Problem B) with his reference to sundays he's obviously taking a jab at Christianity. The big problem with his metaphor is that Christianity isn't just based on the fleeting hope that God exists and let's build a system around it. It's based on the teachings of 1) a historical person ie. Jesus; 2) the history of a family of people, the Jews (which if the Jewish scripture are true, started when God did in fact appear to a person, Abraham) ; and the continuing (2000 years+)personal histories of those involved in it. Those are actually concrete things!

Now we can say, I don't believe those people actually experienced that or they were all tricked or delusional and God never actually did the things that is recorded in Jewish & Christian scripture but what do we base that claim on?
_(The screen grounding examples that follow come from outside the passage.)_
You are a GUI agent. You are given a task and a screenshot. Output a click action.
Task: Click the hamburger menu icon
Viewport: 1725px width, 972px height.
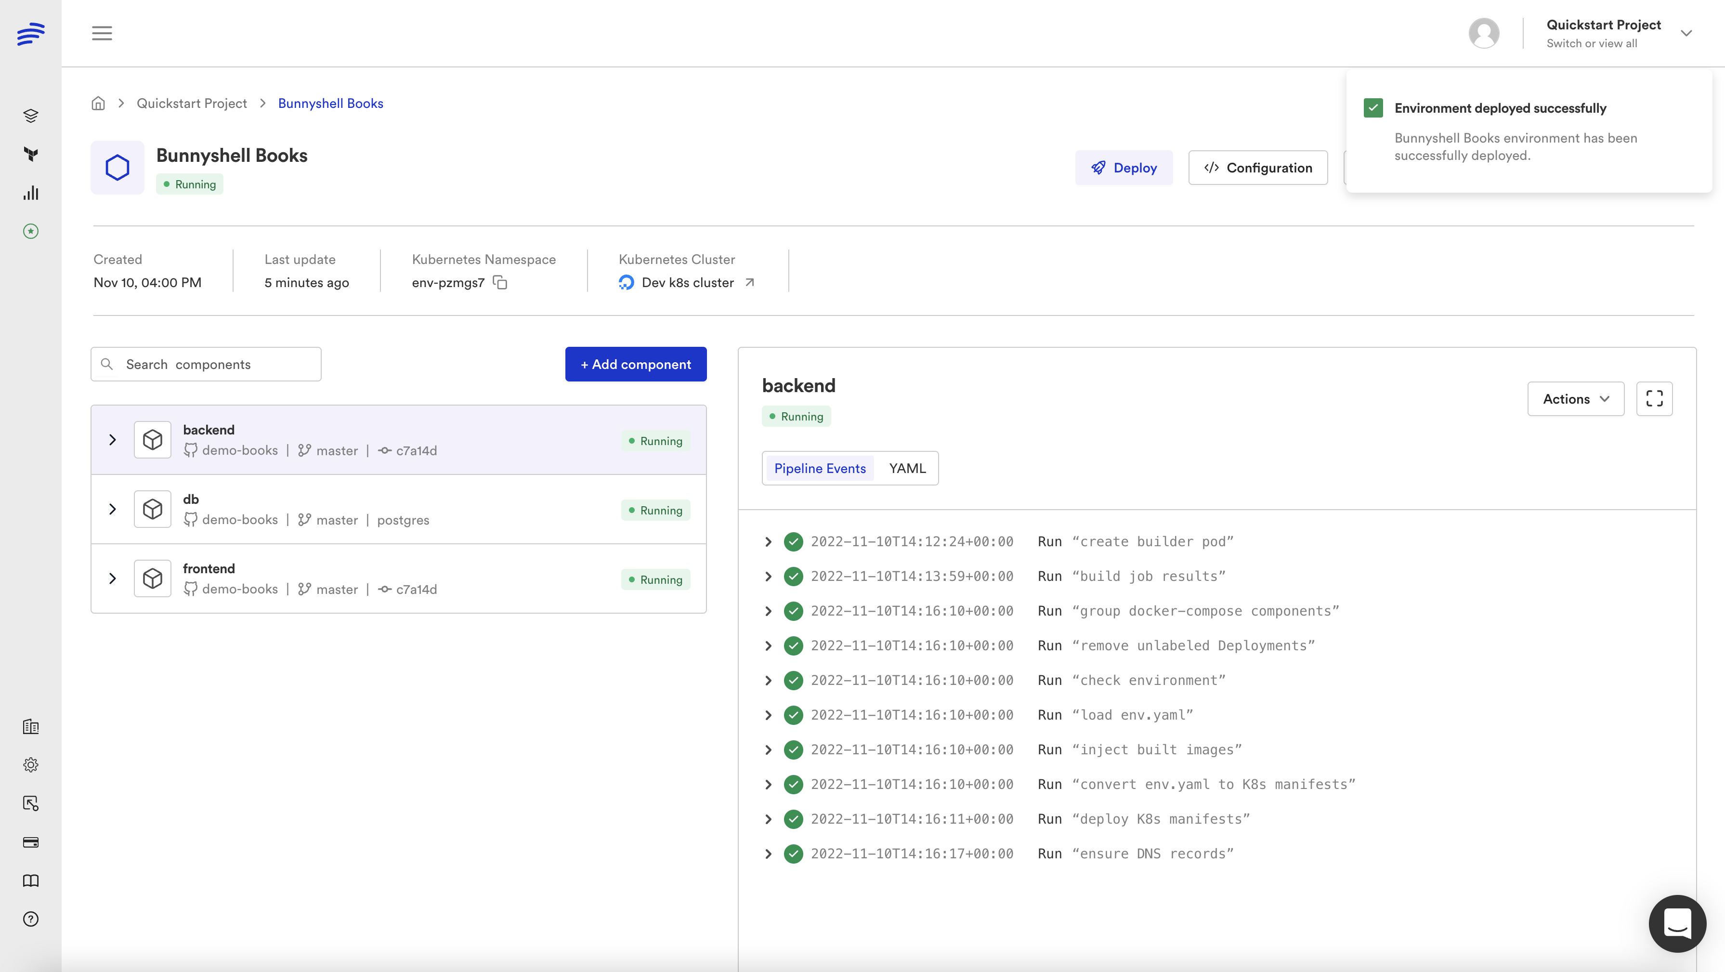pyautogui.click(x=102, y=33)
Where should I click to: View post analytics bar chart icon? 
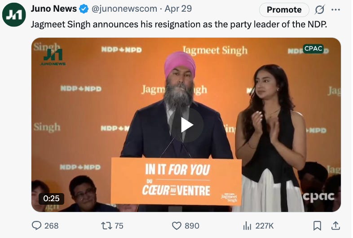pyautogui.click(x=247, y=225)
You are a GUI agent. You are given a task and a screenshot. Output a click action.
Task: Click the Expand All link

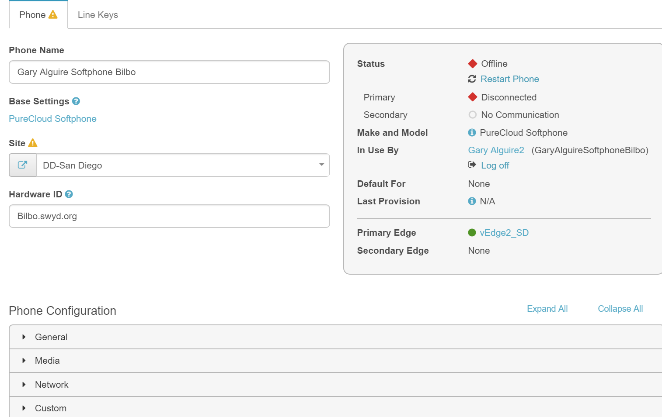(x=547, y=309)
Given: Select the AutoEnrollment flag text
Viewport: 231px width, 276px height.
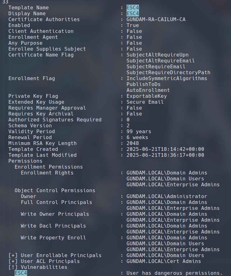Looking at the screenshot, I should 148,90.
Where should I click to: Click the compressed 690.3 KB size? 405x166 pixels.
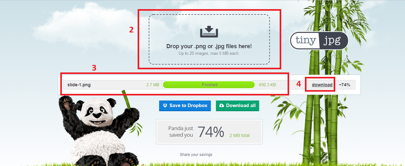point(267,85)
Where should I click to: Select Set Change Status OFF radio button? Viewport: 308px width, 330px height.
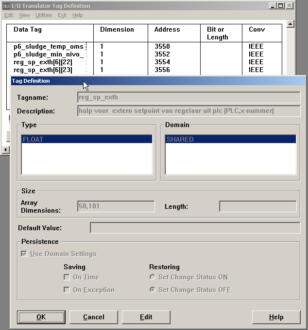(153, 290)
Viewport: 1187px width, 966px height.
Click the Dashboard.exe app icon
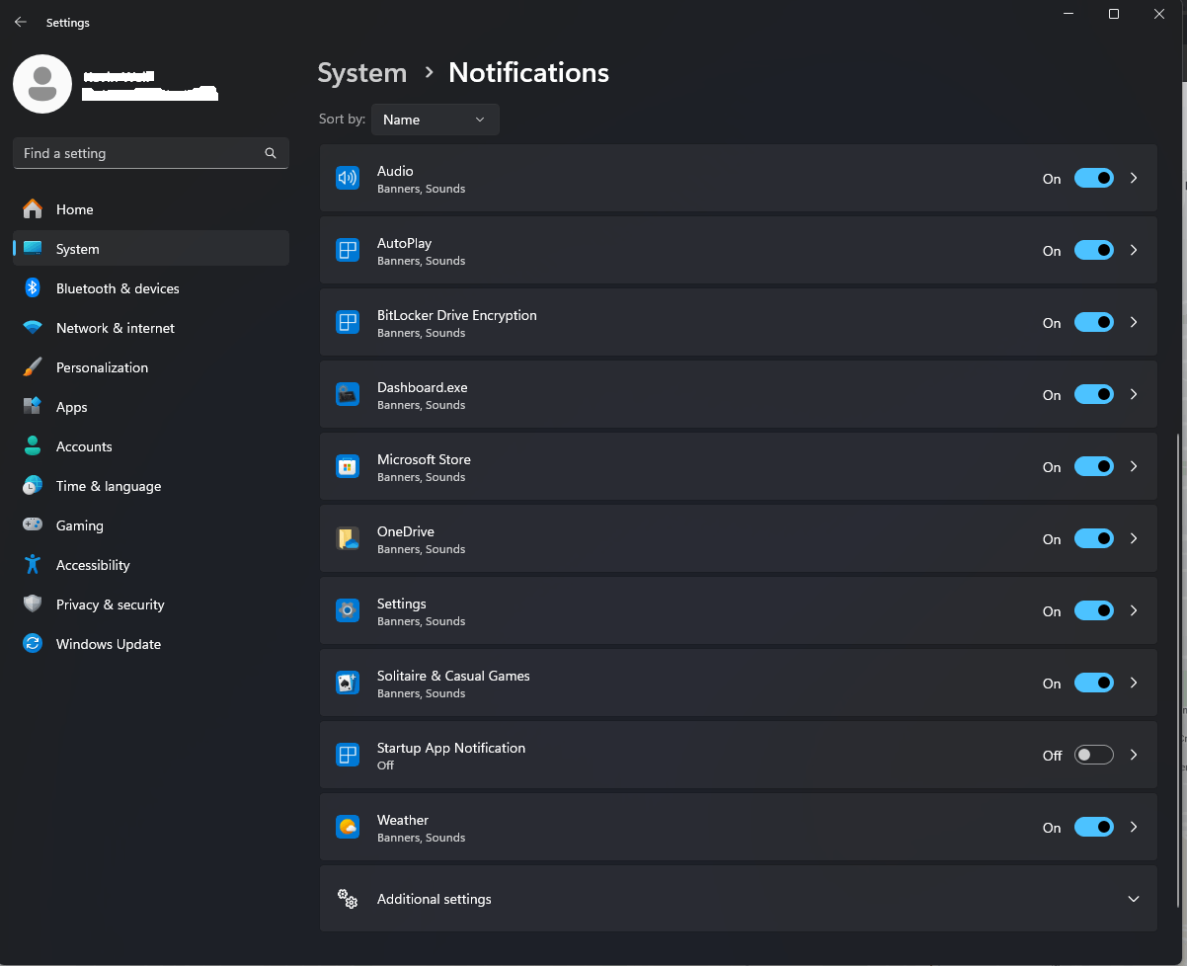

This of course could take us logically into the question then of how do you know which God to believe in or which holy book to follow but that's another conversation

One of the hopes of Christianity is that we will eventually see God eye to eye and everyone will be able to see for themselves. But there's plenty of people around to ask and plenty of books written dealing with why 1.5-2 billion people (according to wikipedia) believe that history revolves around some carpenter that lived 2000 years ago! If I could recommend one it would be "Simply Christian" by NT Wright.

Miss ya!


L.J. said...

Hey Chris!
Thanks for the comment on Bertrand Russell’s parable. I agree with you that for a strong atheist to flat out deny the existence of the “teapot” makes them just as invalid as the strong theist, as there is not 100% certainty either way. However, I think Russell would be categorized as a de facto atheist, that is, he could not say for certain God did not exist but lived his life under the assumption that he didn’t. Even Dawkins is hesitant to place himself fully in the strong atheist category, as this puts him in a position just as flawed as the individuals he so potently opposes.

I think that religious agnosticism is a temporary condition since one way or another we will be presented with concrete proof either nullifying or confirming the existence of a God (whether that is a Christian God or any other God). At this time though, I cannot say that I personally find the evidence of the existence of a religious figure as equally likely as the non-existence of such. But, I am open to giving a fair consideration to the other side of the argument, thanks for the reading recommendation!

Miss you too and hope everything is going well over there across the pond!